# building work stations



## Glenmore (Sep 10, 2004)

Hey Boricua got a good idea for your router top. I'm making when this weather clears 2 work stations for my car port. One is going to have my planer and jointer on one. The other my miter saw and router table set up. What I intend to do is take the table that you sold me and incase it with 2 layers of plywood like an in lay. I'll be sure to send pictures when it is done. Got my new rybi 10" folding table saw makes more room for me . Does anyone have one I want some input on. Tell me if it is a flop or a good machine. Had it for a month and half did'nt even put the wood to it yet.


----------



## -Sam- (Sep 24, 2004)

Hey Glenmore,

Wow, yeah send some pics! It's going to be busy for many of us woodworkers when the weather clears. Can't wait myself! Yeah, I figured that you would come up with a good plan for the table top. I'm looking forward to the seeing the pictures like everyone else here. Pictures are nice instead of having to explain it all. Awright, later...

Boricua


----------



## Lt. Ball (Mar 10, 2005)

This is my first post. I saw that you have a rybi 10 folding tabel. My co-worker has one and he loves it. It came with a cross cut sled. I thought that was pretty cool. If it is the same saw that I think it is there is a forum just for that type of saw. I believe it is BT3central.com.


----------



## Bob N (Oct 12, 2004)

Glenmore said:


> Hey Boricua got a good idea for your router top. I'm making when this weather clears 2 work stations for my car port. One is going to have my planer and jointer on one. The other my miter saw and router table set up. What I intend to do is take the table that you sold me and incase it with 2 layers of plywood like an in lay. I'll be sure to send pictures when it is done. Got my new rybi 10" folding table saw makes more room for me . Does anyone have one I want some input on. Tell me if it is a flop or a good machine. Had it for a month and half did'nt even put the wood to it yet.


Glenmore,

I have the exact saw you are talking about and have used it extensively for almost a year now. I am very pleased with it. I would say it is one very well designed tool and it sure saves a lot of space in a small workshop. Just be sure you spend time with the fence before each cut and make sure you are square. It lacks a tiny bit in that department and I may opt for an upgraded fence when I have a chance. Other than that, this saw is a great value for the investment and about as good as anything in it's range. It is quiet, smooth, and so easy to move around and store. I am suprised so few have really discovered it yet for what it is.


----------



## Glenmore (Sep 10, 2004)

Bob N. I was looking at the fence on it what and where can you get an up grade fence for it do you have any suggestions. I still have my craftman 10" table saw I upgraded that fence and it's not quite right. That saw was my dad's always had a problem with it I built a sled for it and it pinch every time I would finish a cut. The model ryobi is a BTS20R I'm going to through my first dust through it on Monday. Can't wait.

» Data supplied
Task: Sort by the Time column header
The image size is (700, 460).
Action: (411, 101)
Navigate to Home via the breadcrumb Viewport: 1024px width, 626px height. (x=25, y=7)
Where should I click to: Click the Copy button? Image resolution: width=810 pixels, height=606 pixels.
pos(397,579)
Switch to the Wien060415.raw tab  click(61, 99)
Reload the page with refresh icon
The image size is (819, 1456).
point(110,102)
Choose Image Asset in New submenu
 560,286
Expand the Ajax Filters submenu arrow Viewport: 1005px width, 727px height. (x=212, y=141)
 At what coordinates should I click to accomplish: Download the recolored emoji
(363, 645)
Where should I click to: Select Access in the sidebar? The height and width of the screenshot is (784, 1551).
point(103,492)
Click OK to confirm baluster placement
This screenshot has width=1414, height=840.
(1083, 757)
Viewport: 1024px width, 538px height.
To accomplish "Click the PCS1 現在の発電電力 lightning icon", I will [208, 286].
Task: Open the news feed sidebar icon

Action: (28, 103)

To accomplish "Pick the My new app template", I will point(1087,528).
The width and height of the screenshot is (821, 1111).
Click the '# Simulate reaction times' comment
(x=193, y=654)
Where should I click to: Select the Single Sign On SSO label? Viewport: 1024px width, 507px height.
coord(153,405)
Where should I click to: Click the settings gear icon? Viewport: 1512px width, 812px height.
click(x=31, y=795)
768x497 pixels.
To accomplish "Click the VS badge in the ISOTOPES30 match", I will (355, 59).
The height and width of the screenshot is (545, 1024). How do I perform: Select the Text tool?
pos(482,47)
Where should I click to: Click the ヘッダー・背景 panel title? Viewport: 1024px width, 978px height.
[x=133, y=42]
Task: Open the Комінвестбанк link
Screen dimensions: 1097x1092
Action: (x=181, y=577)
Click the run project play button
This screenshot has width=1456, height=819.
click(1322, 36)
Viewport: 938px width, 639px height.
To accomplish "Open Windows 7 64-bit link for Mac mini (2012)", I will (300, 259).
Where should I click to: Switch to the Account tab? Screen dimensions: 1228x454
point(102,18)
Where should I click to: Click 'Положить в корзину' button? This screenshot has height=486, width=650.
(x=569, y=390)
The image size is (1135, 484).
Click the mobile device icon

» Challenge 1
Answer the following from the forum thread on building work stations:
(a) Which two machines does Glenmore plan to put on the first work station?
(b) According to Lt. Ball, what came with the co-worker's folding saw?
(c) What model does Glenmore give for the Ryobi saw?
» Challenge 2
In the forum thread on building work stations, recast the paragraph beginning "I have the exact saw you are talking about" as a short bulleted list that keeps its main facts.
» Challenge 3
Carry on the forum thread on building work stations from the point at which it ends.

» Written answer 1
(a) The planer and the jointer.
(b) A cross cut sled.
(c) BTS20R.

» Written answer 2
- The writer owns the same saw and has used it extensively for almost a year, and is very pleased with it.
- It is a very well designed tool that saves a lot of space in a small workshop.
- The fence should be checked for square before each cut; it falls slightly short there, and the writer may upgrade it.
- Otherwise it is a great value and about as good as anything in its range.
- It is quiet, smooth, and easy to move and store.
- The writer is surprised that so few people have discovered it.

» Written answer 3
----------



## Mike (Nov 22, 2004)

Glenmore, Call Sears Parts department and order the manual for the Craftsman saw. It has detailed instructions on how to adjust everything to get good quality cuts.


----------



## Glenmore (Sep 10, 2004)

Thanks Mike I have the manual. Before I even got it we had sears techman come up and check it out. What I did was took the guide fence of and drill new holes to extend the rails them self and worked like a charm. Now I have another problem. The new ryobi Bts20r is giving me problems I hope Lt. Ball and Bob N. can help me out I love this saw tried it out yesterday I'm really impressed with it but the problem I have with it is I can't raise the blade all the way up with having to tilt the blade it seems to bind on me I've checked all the adjustment screws that hook up to the knobs they seem fine if you can't help me then Tuesday I'm taking it back to HD for a exchange. Hope you can help me out of a jam.


----------



## Bob N (Oct 12, 2004)

Glenmore said:


> Thanks Mike I have the manual. Before I even got it we had sears techman come up and check it out. What I did was took the guide fence of and drill new holes to extend the rails them self and worked like a charm. Now I have another problem. The new ryobi Bts20r is giving me problems I hope Lt. Ball and Bob N. can help me out I love this saw tried it out yesterday I'm really impressed with it but the problem I have with it is I can't raise the blade all the way up with having to tilt the blade it seems to bind on me I've checked all the adjustment screws that hook up to the knobs they seem fine if you can't help me then Tuesday I'm taking it back to HD for a exchange. Hope you can help me out of a jam.


Glenmore,

Sorry I did not see your post until now. 

I had the exact same problem with mine when I got it untill I embarassingly found packing material I had over looked still in the blade area. You will need to turn the machine over and look closely to find it, but it IS in there. Once removed, I had no further problem whatsoever 

Also be sure to adjust your sliding guide rule per the instructions for accuracy purposes. Mine was off nearly 3/8 out of the box, but it is dead on now.


----------



## Glenmore (Sep 10, 2004)

Thanks Bob I was planning to look there a little closer tomorrow. Hope that it's it. Darn good little machine though and suprisingly quiet. Thanks for the help I'll tell you how it goes.


----------



## Bob N (Oct 12, 2004)

I feel sure you will find that's the problem.


----------



## Glenmore (Sep 10, 2004)

Bob N said:


> I feel sure you will find that's the problem.



That was what was could not believe it what would they even put a piece of styrofoam in between the motor and top for any way Thanks Bob very much.


----------



## Bob N (Oct 12, 2004)

Glenmore said:


> That was what was could not believe it what would they even put a piece of styrofoam in between the motor and top for any way Thanks Bob very much.


Glenmore.....

Gald to be of service my friend  

That's what makes places like this forum so GREAT. Getting help when you need it and giving help when it is needed. Sharing of knowledge makes us all better people.

You are going to love that little saw :sold:


----------



## Dewy (Sep 15, 2004)

Here is an idea for those with not enough space to run all the machines they need.
I setup my sliding mitre saw at the back of a temporary bench and put the bench jointer in front of it.
This is awkward because I have to reach over the jointer when using the mitre saw.
I aaaaam going to make a double height bench with the jointer approx 12" lower than the mitre saw so it will not get in the way.
The final height difference will have the mitre saw base and the adjacent bench top level with the outfield table of the jointer.
In other words.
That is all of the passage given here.